▶ _Task instructions_: Below are entries. Copy exactly the lines running from the line that holds "Screen dimensions: 1435x830" to the line that holds "Given: Copy the password to clipboard", with both ends included.

▶ _Collected data entries_:
################
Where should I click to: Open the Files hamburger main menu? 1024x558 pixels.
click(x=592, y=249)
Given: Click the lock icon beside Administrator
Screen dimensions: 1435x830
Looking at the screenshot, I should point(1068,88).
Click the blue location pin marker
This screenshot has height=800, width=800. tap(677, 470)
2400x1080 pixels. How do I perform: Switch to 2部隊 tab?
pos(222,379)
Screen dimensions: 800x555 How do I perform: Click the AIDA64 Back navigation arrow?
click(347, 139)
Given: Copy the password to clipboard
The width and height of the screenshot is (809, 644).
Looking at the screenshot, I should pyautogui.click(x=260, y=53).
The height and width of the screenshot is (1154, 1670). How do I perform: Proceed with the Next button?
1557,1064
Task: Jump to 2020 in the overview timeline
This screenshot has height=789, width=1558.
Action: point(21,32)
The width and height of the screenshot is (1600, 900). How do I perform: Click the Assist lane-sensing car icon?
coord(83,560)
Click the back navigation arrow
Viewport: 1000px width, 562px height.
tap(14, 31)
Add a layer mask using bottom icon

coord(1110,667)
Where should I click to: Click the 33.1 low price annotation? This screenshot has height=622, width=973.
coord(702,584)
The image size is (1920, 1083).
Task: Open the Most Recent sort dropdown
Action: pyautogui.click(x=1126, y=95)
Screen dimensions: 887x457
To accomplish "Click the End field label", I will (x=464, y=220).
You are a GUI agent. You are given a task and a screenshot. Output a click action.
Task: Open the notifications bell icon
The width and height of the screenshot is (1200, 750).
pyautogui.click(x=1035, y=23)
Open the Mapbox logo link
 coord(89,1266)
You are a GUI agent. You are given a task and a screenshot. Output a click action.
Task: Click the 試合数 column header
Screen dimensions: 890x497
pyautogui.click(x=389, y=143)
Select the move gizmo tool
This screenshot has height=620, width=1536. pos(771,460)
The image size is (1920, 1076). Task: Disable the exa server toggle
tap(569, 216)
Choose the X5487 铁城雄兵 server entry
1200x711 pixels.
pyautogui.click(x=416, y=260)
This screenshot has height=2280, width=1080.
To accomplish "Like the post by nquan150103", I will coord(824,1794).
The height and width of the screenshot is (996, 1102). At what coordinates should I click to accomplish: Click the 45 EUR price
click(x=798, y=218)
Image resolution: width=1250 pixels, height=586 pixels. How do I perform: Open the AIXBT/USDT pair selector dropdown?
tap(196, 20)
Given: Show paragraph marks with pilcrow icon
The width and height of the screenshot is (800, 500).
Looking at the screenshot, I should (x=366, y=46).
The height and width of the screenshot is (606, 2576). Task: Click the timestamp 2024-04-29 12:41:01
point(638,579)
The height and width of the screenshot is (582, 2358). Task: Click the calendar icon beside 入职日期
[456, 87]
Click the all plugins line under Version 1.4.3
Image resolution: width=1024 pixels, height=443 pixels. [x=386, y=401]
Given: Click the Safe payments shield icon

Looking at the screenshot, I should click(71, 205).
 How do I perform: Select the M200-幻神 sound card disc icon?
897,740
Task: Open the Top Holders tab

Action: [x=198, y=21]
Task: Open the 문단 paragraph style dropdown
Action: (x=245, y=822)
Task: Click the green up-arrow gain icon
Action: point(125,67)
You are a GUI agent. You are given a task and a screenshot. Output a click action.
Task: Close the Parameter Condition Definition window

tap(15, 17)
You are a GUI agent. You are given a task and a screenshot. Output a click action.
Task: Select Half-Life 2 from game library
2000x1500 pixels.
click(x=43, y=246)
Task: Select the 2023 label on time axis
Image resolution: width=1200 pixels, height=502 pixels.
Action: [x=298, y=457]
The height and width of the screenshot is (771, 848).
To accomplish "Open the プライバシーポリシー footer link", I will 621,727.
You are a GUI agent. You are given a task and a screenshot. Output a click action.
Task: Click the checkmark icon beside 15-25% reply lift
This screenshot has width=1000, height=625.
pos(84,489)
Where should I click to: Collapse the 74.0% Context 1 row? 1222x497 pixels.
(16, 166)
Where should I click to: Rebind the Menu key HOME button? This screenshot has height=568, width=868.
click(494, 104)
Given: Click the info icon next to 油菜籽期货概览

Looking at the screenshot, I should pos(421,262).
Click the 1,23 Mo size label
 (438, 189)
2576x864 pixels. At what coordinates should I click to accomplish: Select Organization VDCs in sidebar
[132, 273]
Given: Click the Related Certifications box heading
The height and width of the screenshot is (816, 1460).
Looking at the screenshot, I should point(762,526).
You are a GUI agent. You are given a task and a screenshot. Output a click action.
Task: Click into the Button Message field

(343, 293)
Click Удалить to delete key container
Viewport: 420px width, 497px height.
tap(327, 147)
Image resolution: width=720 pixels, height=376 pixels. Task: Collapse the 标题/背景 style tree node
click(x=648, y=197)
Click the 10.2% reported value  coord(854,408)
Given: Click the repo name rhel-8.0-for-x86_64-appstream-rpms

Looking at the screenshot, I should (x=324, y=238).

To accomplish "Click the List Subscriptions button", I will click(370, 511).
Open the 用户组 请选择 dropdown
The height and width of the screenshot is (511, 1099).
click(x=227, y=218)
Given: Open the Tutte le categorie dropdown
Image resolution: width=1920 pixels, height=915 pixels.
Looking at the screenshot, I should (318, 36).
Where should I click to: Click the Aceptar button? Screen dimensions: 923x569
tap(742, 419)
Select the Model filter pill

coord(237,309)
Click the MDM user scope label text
################
▶ _Response to this exercise_:
Screen dimensions: 1435x830
Looking at the screenshot, I should point(1068,88).
Click the blue location pin marker
This screenshot has height=800, width=800. tap(677, 470)
2400x1080 pixels. How do I perform: Switch to 2部隊 tab?
pos(222,379)
Screen dimensions: 800x555 How do I perform: Click the AIDA64 Back navigation arrow?
click(347, 139)
Given: Copy the password to clipboard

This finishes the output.